Detalles de la queja
Palma, a través del expediente 442/2026, presentó un amparo ante el Juzgado Cuarto de Distrito en Materia Penal del Estado de México, ubicado en Toluca. El tribunal emitió el 16 de abril un acuerdo que le concede dicha protección, argumentando que su condición de salud compromete su dignidad e integridad personal, lo que podría considerarse una forma de tortura y maltrato.
Problemas de salud y tratamiento negligente
En su declaración, Palma Salazar afirmó que desde el 13 de abril no ha recibido atención médica adecuada en el área de salud del penal, a pesar de su grave condición. El narcotraficante está diagnosticado con tres hernias discales en la columna que le generan un dolor significativo, afectando su nervio ciático y causando “dolores muy fuertes por el simple hecho de respirar”.
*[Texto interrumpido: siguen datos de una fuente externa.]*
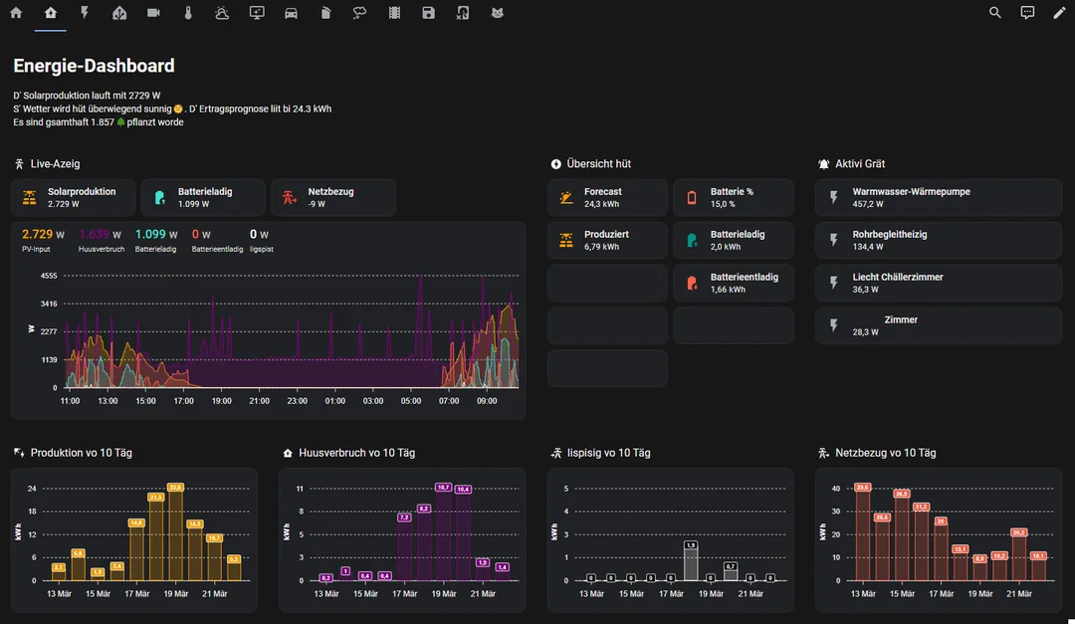Open the Netzbezug live tile
Image resolution: width=1075 pixels, height=624 pixels.
[333, 197]
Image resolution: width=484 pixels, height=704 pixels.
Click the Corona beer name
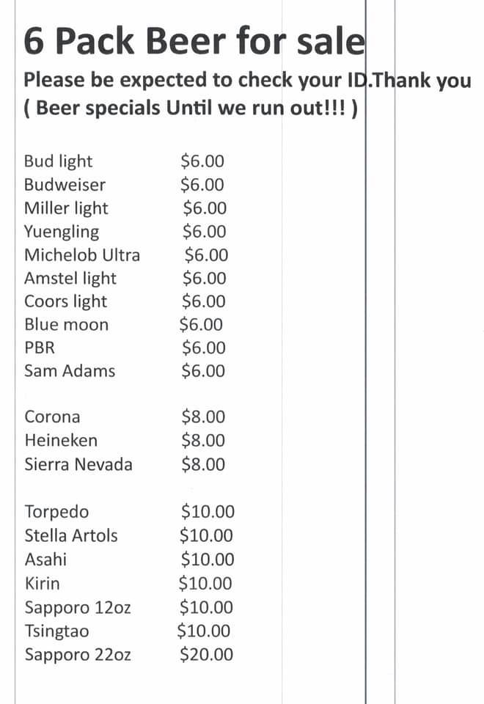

Además de estos problemas, también padece de insomnio y molestias que se extienden desde los glúteos hasta la pierna. Palma ha solicitado que se le brinde atención médica continua, ya que su estado de salud es delicado.
Investigaciones sobre su diagnóstico de cáncer
Palma también mencionó que desde hace tiempo le fue diagnosticado cáncer de piel y que requiere revisiones dermatológicas anuales en un hospital especializado en la Ciudad de México. Sin embargo, señala que no ha sido trasladado para recibir esta atención desde hace aproximadamente dos años.
Acciones del juzgado
En vista de la situación presentada por Palma, el juzgado determinó que se debía conceder la suspensión de oficio y urgió a las autoridades penitenciarias a proporcionar de inmediato el servicio médico, tratamientos y medicamentos que el narcotraficante requiere, conforme a su historial clínico.
Esta decisión refleja la preocupación del sistema judicial ante las condiciones de salud de los internos, especialmente en casos donde se alegan violaciones a los derechos humanos y la dignidad personal.